Unless local and state governments act now, a tsunami of underfunded public pension plan obligations will soon rush ashore and drown taxpayers with tax hikes and crippling debt.
According to State Budget Solutions, a nonpartisan public policy organization focusing on local and state budget issues, states’ total unfunded public pension liabilities reached $4.7 trillion in 2014, an increase of more than 14 percent since 2013.
That puts each American citizen on the hook for an average of $14,156 in public pension debt, up from about $12,852 per person in 2013. If the problem is allowed to continue to fester unabated, taxpayers will ultimately be forced to make up the difference in the form of higher taxes.
For years, state pension boards have used overly optimistic investment return assumptions to “cook the books” and make the funds they manage appear financially sounder than they really are.
In California, the Public Employees’ Retirement System assumes it will consistently beat the market and receive a fabulous 7.25 percent return on its investments. In reality, CalPERS’ books showed a net loss of 0.5 percent at the end of fiscal year 2014.
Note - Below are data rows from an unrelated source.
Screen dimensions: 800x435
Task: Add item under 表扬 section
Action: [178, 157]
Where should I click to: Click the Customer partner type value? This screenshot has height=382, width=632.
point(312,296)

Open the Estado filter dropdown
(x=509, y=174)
Using a more realistic assumption of a 2.734 percent yield on returns, roughly the same yield received from investing in 15-year U.S. Treasury bonds, SBS says CalPERS can realistically expect to pay only about 39 percent of its total pension liabilities.
Vermont’s pension liabilities exceed its ability to pay by more than $7 billion, or about $11,375 per Vermonter. The Vermont State Employees’ Retirement System (VSERS) assumes its investments will earn 6.25 percent per year. In reality, VSERS fell far short of its expectations, realizing just 3.7 percent growth between June 30, 2013 and June 30, 2014.
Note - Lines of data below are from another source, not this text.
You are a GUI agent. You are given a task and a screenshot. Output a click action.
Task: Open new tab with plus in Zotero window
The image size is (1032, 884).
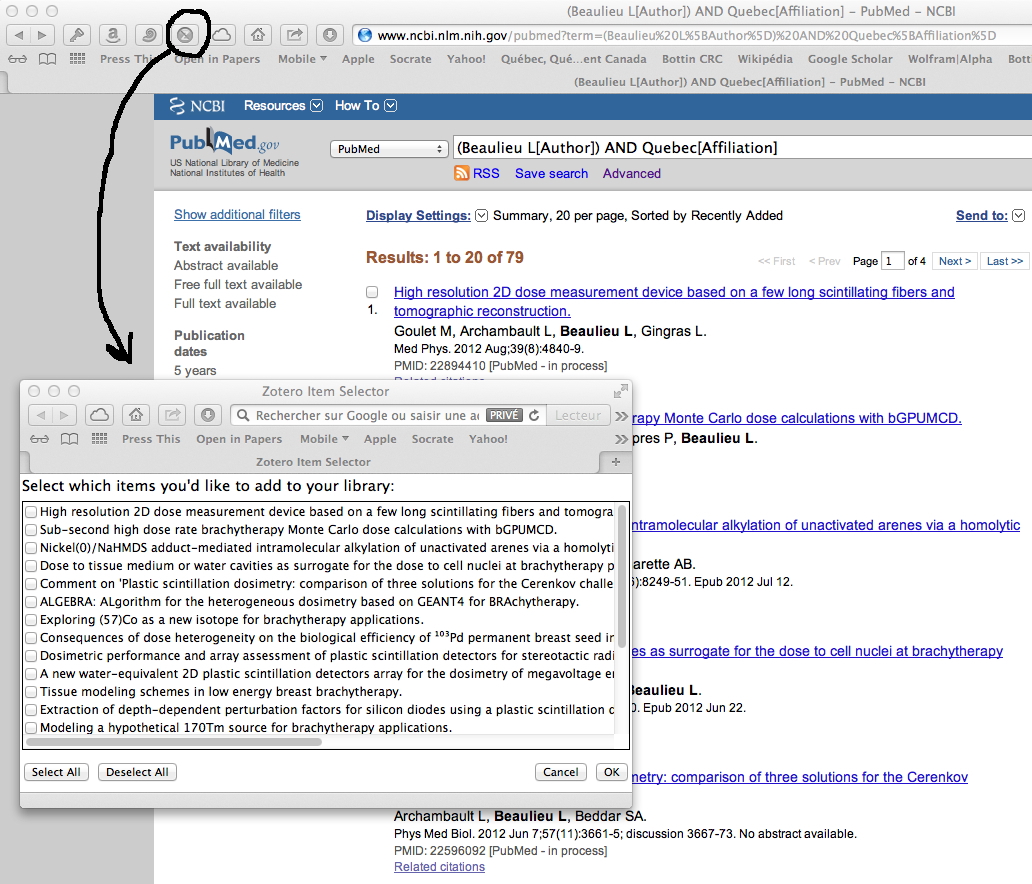pyautogui.click(x=615, y=462)
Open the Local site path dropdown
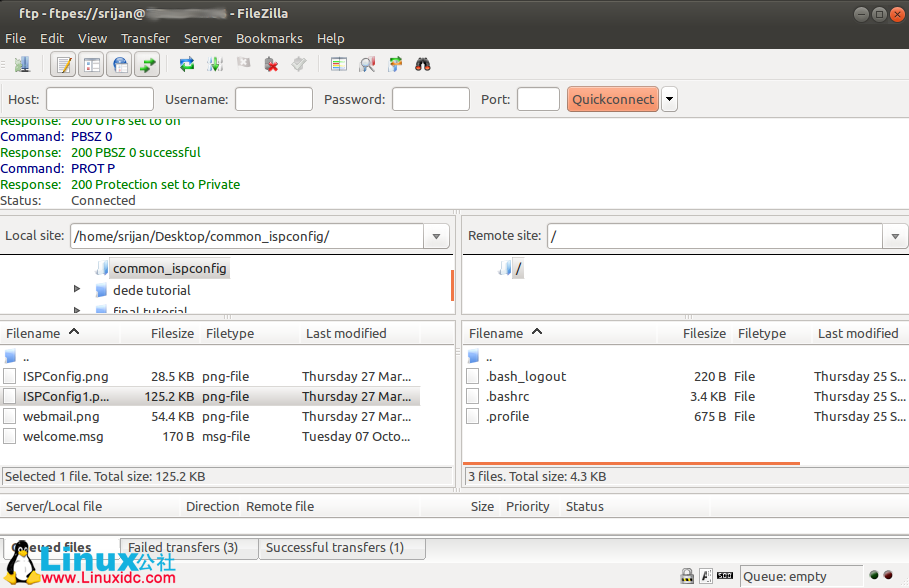Image resolution: width=909 pixels, height=588 pixels. [437, 236]

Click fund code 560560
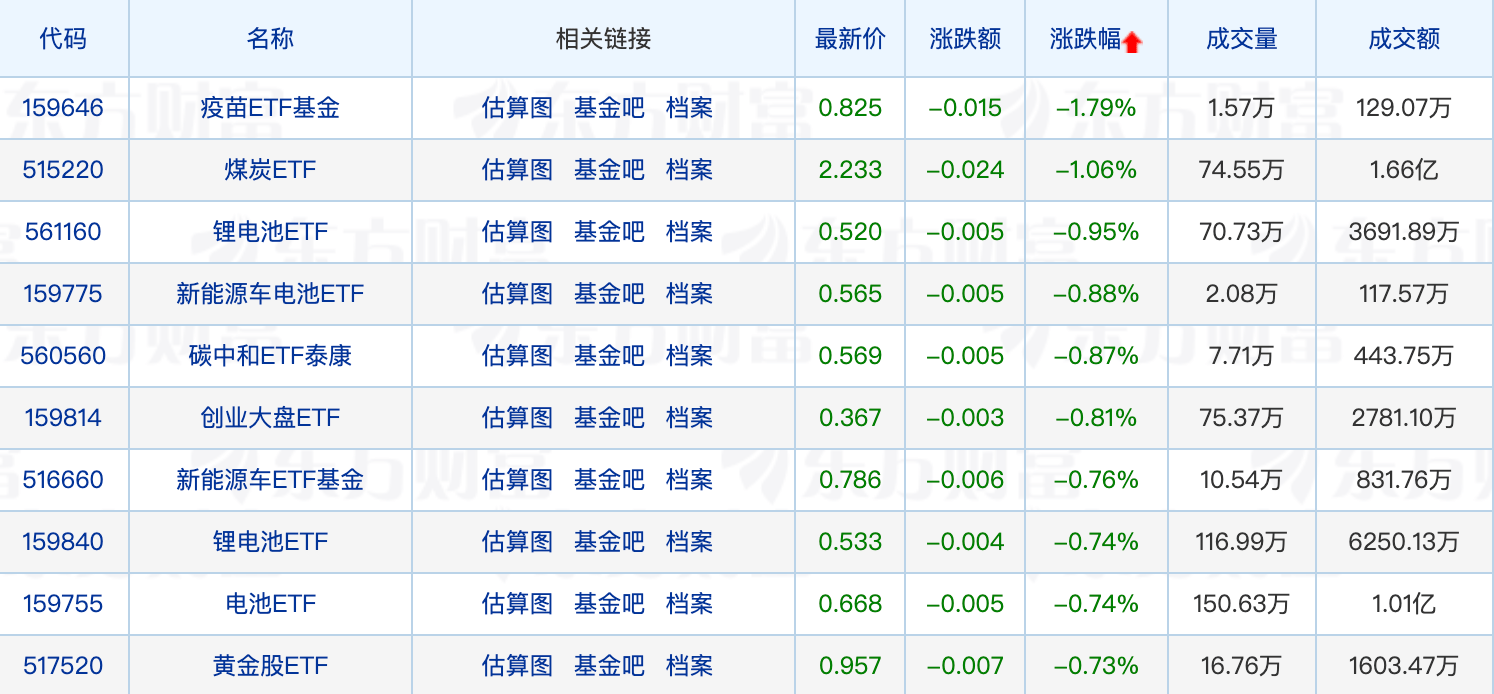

According to SBS’ calculations, Vermont’s public pension plans can only pay out $1 for every $3 promised to state employees.
The problem of looming public pension liabilities is not limited to California and Vermont. States such as Alaska, Connecticut, and Kentucky are in even worse shape. For example, Connecticut’s public pension funds can only pay out 23 cents for every dollar of entitlements promised to government workers.
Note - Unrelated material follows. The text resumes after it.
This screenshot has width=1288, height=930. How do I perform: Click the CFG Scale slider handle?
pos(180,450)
Ignoring the approaching public pension tsunami means taxpayers will get swallowed up in an ocean of red ink.
Unlike a real tsunami, this wave of underfunded public pensions can be stopped. By shifting from defined-benefit programs to 401(k)-like defined-contribution plans, and applying common sense, honesty, and transparency when preparing investment plans, state pension boards can make a plausible effort to safeguard government workers’ money and taxpayers against potential economic shocks in the future.